PROBLEM DESCRIPTION
Copy out each line of the records below that contains the string "title", matching its case exactly.

DATA SHOWN
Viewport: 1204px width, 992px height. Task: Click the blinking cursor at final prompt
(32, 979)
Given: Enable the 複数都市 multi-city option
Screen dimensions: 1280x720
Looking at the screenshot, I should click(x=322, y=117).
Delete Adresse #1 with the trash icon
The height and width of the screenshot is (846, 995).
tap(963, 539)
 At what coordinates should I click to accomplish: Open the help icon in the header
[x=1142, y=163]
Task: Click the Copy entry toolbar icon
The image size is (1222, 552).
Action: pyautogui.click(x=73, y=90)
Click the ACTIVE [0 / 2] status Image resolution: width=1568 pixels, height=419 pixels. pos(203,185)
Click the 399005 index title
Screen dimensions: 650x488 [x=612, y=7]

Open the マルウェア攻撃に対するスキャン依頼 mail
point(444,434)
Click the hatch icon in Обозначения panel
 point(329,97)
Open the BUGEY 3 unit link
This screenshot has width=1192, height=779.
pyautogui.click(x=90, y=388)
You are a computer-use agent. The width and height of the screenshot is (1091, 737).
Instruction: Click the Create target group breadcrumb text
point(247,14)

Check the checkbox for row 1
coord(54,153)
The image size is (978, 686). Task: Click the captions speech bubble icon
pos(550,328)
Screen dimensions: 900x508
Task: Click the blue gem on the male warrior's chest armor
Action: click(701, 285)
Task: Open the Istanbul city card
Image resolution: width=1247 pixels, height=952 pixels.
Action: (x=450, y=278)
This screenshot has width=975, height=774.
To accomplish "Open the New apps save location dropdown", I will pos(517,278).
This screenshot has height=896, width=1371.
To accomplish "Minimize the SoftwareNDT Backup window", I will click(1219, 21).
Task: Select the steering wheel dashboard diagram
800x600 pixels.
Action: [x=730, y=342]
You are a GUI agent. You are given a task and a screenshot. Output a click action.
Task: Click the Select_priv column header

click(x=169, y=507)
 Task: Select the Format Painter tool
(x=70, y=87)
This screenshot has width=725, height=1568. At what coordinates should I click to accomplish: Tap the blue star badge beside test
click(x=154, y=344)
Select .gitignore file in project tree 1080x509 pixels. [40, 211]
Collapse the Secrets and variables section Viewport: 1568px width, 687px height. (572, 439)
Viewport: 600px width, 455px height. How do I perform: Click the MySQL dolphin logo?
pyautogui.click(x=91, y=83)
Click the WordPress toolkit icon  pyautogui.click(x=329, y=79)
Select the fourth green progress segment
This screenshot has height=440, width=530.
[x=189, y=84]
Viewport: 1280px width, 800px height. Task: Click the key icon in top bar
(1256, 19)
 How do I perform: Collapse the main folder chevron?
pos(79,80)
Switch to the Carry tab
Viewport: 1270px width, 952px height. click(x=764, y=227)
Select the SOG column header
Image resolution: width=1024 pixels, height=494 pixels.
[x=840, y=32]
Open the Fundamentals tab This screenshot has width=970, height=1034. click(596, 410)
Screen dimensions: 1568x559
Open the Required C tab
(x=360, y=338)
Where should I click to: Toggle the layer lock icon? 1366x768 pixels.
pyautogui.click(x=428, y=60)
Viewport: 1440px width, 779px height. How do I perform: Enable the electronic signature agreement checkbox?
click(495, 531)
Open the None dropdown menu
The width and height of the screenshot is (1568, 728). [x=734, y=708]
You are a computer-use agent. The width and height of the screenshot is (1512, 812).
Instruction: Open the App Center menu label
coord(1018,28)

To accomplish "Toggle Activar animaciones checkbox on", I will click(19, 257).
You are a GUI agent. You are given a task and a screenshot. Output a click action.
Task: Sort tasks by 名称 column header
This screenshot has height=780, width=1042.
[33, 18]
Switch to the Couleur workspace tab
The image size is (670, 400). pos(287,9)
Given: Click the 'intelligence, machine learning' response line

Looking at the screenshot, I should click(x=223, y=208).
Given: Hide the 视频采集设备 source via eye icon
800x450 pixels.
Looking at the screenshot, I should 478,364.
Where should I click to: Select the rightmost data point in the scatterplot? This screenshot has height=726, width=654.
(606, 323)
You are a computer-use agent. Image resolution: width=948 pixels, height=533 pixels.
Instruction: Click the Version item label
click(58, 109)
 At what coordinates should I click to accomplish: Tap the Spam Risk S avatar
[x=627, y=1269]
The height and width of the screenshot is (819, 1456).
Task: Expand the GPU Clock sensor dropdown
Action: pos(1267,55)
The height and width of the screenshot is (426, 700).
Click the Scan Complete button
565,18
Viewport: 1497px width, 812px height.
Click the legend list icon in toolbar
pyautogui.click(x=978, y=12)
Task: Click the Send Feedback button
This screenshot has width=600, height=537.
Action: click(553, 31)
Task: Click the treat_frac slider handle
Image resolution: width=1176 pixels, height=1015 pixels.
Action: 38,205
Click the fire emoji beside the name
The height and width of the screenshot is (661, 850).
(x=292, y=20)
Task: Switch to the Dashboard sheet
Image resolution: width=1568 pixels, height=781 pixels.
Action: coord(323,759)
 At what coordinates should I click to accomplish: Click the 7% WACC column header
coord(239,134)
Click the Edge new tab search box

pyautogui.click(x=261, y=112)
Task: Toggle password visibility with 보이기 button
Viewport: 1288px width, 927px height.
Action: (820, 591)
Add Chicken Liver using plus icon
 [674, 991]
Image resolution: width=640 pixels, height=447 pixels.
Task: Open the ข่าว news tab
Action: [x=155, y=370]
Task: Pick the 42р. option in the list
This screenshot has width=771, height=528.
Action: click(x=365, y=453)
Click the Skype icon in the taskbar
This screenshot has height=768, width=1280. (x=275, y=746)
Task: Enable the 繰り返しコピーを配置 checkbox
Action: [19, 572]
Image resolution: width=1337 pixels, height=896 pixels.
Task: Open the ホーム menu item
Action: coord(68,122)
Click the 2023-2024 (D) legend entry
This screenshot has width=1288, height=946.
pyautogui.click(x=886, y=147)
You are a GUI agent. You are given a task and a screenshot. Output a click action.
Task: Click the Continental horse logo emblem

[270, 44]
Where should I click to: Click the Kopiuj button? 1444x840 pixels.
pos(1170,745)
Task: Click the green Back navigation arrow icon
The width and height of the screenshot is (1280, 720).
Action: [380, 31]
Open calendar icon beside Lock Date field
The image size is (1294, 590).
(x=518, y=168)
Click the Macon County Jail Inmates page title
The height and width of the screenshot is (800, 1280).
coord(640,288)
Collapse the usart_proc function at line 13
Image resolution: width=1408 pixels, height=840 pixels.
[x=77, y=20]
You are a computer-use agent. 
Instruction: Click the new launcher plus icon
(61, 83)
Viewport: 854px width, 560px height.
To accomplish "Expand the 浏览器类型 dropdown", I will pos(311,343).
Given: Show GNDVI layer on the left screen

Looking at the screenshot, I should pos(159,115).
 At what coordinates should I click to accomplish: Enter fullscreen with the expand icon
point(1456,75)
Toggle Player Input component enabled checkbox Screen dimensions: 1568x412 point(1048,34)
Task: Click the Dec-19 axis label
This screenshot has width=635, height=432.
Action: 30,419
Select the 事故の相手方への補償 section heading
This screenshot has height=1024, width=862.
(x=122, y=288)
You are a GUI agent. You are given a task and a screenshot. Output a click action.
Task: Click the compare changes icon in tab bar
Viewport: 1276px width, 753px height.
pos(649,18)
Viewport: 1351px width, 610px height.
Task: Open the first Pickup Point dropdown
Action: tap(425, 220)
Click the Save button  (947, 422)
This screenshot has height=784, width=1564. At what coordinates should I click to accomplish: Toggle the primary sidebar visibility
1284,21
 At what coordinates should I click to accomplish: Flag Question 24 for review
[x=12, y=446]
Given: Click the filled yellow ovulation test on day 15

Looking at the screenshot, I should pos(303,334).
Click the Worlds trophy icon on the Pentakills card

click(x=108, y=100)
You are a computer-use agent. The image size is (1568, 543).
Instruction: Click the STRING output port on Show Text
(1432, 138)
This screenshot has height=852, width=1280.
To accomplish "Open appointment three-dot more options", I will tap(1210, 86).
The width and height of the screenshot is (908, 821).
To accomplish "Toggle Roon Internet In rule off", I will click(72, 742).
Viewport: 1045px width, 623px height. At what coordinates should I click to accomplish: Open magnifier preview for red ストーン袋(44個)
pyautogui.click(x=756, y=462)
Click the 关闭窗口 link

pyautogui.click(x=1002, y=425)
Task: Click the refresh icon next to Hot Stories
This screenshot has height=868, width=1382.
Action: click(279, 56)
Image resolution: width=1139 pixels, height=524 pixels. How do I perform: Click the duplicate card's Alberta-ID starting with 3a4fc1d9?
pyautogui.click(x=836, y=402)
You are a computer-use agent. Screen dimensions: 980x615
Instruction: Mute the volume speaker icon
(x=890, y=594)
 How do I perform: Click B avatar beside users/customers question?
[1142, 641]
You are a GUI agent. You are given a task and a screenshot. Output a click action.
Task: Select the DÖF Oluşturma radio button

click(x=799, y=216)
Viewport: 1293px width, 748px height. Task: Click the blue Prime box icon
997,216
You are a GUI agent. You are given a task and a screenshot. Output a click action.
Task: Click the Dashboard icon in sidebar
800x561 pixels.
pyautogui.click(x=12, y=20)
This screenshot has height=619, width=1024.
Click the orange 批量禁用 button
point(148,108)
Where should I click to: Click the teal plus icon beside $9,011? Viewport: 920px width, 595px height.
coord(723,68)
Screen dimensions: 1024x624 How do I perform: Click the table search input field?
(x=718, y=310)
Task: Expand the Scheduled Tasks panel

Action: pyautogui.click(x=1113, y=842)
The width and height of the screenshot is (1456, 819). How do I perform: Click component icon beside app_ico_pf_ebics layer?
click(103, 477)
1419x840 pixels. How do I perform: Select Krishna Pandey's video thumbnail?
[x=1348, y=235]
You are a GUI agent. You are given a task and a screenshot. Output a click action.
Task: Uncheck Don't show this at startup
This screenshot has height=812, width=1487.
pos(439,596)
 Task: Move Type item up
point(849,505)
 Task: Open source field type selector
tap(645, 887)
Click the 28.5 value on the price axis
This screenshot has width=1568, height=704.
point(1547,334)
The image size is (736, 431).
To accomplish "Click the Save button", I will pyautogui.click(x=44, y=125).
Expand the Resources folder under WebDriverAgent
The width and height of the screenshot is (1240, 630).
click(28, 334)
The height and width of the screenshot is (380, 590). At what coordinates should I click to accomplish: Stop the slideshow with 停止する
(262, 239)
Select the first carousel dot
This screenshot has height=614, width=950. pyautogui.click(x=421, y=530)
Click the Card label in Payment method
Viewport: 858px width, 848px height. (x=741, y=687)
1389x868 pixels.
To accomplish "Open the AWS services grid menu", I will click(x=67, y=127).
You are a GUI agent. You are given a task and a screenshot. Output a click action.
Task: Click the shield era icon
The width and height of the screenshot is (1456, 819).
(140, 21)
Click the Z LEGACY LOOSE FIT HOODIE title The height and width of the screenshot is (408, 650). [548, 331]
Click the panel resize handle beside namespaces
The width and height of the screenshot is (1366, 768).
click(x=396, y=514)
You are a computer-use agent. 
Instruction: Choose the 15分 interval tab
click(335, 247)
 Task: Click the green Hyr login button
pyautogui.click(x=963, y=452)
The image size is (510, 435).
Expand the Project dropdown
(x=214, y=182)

OUTPUT FOR THIS TASK
Click the 399005 index title
Click the Macon County Jail Inmates page title
Click the Z LEGACY LOOSE FIT HOODIE title The height and width of the screenshot is (408, 650). [548, 331]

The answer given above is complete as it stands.